> _SUPPLIED MATERIAL_:
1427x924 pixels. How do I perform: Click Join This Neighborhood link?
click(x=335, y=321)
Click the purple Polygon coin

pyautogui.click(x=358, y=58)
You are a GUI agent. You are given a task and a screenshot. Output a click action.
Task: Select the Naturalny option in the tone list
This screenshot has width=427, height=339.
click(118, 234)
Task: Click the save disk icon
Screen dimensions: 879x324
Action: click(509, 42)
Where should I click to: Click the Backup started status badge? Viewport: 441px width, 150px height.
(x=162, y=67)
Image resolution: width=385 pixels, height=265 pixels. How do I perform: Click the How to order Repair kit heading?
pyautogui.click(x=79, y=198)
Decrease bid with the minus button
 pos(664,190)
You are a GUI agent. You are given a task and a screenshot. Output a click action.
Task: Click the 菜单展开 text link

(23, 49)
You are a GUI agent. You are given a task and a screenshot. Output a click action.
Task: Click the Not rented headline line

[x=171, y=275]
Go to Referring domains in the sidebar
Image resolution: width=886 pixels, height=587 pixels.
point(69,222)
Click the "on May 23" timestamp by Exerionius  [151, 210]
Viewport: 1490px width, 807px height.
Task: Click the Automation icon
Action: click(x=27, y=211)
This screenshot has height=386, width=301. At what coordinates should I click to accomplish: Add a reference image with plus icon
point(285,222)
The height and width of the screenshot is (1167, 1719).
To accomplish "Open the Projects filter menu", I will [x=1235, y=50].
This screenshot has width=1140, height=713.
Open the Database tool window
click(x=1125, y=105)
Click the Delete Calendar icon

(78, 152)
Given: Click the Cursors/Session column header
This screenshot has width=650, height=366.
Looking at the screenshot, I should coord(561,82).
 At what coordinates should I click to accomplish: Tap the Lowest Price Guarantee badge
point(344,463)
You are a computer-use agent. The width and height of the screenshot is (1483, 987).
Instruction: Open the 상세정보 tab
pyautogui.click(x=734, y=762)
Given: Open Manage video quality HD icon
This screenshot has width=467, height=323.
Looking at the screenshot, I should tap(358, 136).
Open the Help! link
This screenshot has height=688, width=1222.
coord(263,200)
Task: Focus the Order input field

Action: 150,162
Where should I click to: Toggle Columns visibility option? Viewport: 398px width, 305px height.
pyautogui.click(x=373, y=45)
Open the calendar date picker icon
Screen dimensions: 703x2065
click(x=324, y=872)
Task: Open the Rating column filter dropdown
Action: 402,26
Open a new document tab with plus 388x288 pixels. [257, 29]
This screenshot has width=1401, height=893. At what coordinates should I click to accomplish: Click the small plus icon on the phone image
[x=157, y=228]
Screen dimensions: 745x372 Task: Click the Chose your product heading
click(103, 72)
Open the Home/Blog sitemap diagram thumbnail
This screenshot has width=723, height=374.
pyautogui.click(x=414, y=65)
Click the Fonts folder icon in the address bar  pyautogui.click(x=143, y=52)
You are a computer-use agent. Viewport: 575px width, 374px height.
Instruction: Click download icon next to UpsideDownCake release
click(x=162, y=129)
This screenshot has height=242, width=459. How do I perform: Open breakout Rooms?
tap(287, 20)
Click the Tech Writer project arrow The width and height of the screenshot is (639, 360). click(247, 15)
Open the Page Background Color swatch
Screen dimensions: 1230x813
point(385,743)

> _TASK STATEMENT_: Can you put the lines of the listing above into a Markdown table with the columns "Row" and "Text", starting at the line holding "This screenshot has height=242, width=459." and running through the end of the listing, both ends included and blank lines left out?

> _TASK OUTPUT_:
| Row | Text |
|---|---|
| 1 | This screenshot has height=242, width=459. How do I perform: Open breakout Rooms? |
| 2 | tap(287, 20) |
| 3 | Click the Tech Writer project arrow The width and height of the screenshot is (639, 360). click(247, 15) |
| 4 | Open the Page Background Color swatch |
| 5 | Screen dimensions: 1230x813 |
| 6 | point(385,743) |